Some records
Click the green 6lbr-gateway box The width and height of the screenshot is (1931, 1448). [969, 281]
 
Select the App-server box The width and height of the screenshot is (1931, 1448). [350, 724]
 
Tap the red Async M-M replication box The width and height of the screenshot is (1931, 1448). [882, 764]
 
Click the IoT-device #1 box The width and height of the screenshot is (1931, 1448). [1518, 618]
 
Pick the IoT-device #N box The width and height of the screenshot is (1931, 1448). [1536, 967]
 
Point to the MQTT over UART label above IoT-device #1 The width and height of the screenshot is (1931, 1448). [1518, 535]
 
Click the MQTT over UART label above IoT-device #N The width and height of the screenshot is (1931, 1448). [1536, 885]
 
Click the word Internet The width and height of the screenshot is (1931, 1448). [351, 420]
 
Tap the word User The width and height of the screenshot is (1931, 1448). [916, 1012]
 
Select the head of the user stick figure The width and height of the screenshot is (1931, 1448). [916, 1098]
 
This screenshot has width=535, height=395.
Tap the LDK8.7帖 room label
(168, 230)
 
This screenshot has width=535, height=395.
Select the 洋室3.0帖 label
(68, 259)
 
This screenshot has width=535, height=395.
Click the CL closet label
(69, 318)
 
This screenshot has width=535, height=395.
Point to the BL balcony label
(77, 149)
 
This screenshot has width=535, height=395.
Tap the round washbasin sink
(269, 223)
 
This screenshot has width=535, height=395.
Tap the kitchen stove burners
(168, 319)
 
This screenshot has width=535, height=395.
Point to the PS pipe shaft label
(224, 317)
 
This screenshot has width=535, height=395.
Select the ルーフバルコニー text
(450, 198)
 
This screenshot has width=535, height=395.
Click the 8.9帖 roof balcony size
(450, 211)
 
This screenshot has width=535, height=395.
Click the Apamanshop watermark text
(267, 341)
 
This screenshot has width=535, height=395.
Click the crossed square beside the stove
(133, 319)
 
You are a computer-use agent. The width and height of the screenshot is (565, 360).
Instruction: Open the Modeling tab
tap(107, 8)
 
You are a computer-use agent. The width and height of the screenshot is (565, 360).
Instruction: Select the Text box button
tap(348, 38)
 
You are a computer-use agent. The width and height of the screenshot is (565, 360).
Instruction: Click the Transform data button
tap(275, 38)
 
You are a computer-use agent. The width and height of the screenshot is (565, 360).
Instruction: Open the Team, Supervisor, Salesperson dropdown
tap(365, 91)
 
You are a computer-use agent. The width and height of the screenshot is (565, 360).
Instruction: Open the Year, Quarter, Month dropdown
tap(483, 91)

» Aim:
Rewrite the records above, swapping every "IoT-device" for "IoT-node" and keeping all else the same.

» The reply:
Click the green 6lbr-gateway box The width and height of the screenshot is (1931, 1448). [969, 281]
 
Select the App-server box The width and height of the screenshot is (1931, 1448). [350, 724]
 
Tap the red Async M-M replication box The width and height of the screenshot is (1931, 1448). [882, 764]
 
Click the IoT-node #1 box The width and height of the screenshot is (1931, 1448). [1518, 618]
 
Pick the IoT-node #N box The width and height of the screenshot is (1931, 1448). [1536, 967]
 
Point to the MQTT over UART label above IoT-node #1 The width and height of the screenshot is (1931, 1448). [1518, 535]
 
Click the MQTT over UART label above IoT-node #N The width and height of the screenshot is (1931, 1448). [1536, 885]
 
Click the word Internet The width and height of the screenshot is (1931, 1448). [351, 420]
 
Tap the word User The width and height of the screenshot is (1931, 1448). [916, 1012]
 
Select the head of the user stick figure The width and height of the screenshot is (1931, 1448). [916, 1098]
 
This screenshot has width=535, height=395.
Tap the LDK8.7帖 room label
(168, 230)
 
This screenshot has width=535, height=395.
Select the 洋室3.0帖 label
(68, 259)
 
This screenshot has width=535, height=395.
Click the CL closet label
(69, 318)
 
This screenshot has width=535, height=395.
Point to the BL balcony label
(77, 149)
 
This screenshot has width=535, height=395.
Tap the round washbasin sink
(269, 223)
 
This screenshot has width=535, height=395.
Tap the kitchen stove burners
(168, 319)
 
This screenshot has width=535, height=395.
Point to the PS pipe shaft label
(224, 317)
 
This screenshot has width=535, height=395.
Select the ルーフバルコニー text
(450, 198)
 
This screenshot has width=535, height=395.
Click the 8.9帖 roof balcony size
(450, 211)
 
This screenshot has width=535, height=395.
Click the Apamanshop watermark text
(267, 341)
 
This screenshot has width=535, height=395.
Click the crossed square beside the stove
(133, 319)
 
You are a computer-use agent. The width and height of the screenshot is (565, 360).
Instruction: Open the Modeling tab
tap(107, 8)
 
You are a computer-use agent. The width and height of the screenshot is (565, 360).
Instruction: Select the Text box button
tap(348, 38)
 
You are a computer-use agent. The width and height of the screenshot is (565, 360).
Instruction: Click the Transform data button
tap(275, 38)
 
You are a computer-use agent. The width and height of the screenshot is (565, 360).
Instruction: Open the Team, Supervisor, Salesperson dropdown
tap(365, 91)
 
You are a computer-use agent. The width and height of the screenshot is (565, 360).
Instruction: Open the Year, Quarter, Month dropdown
tap(483, 91)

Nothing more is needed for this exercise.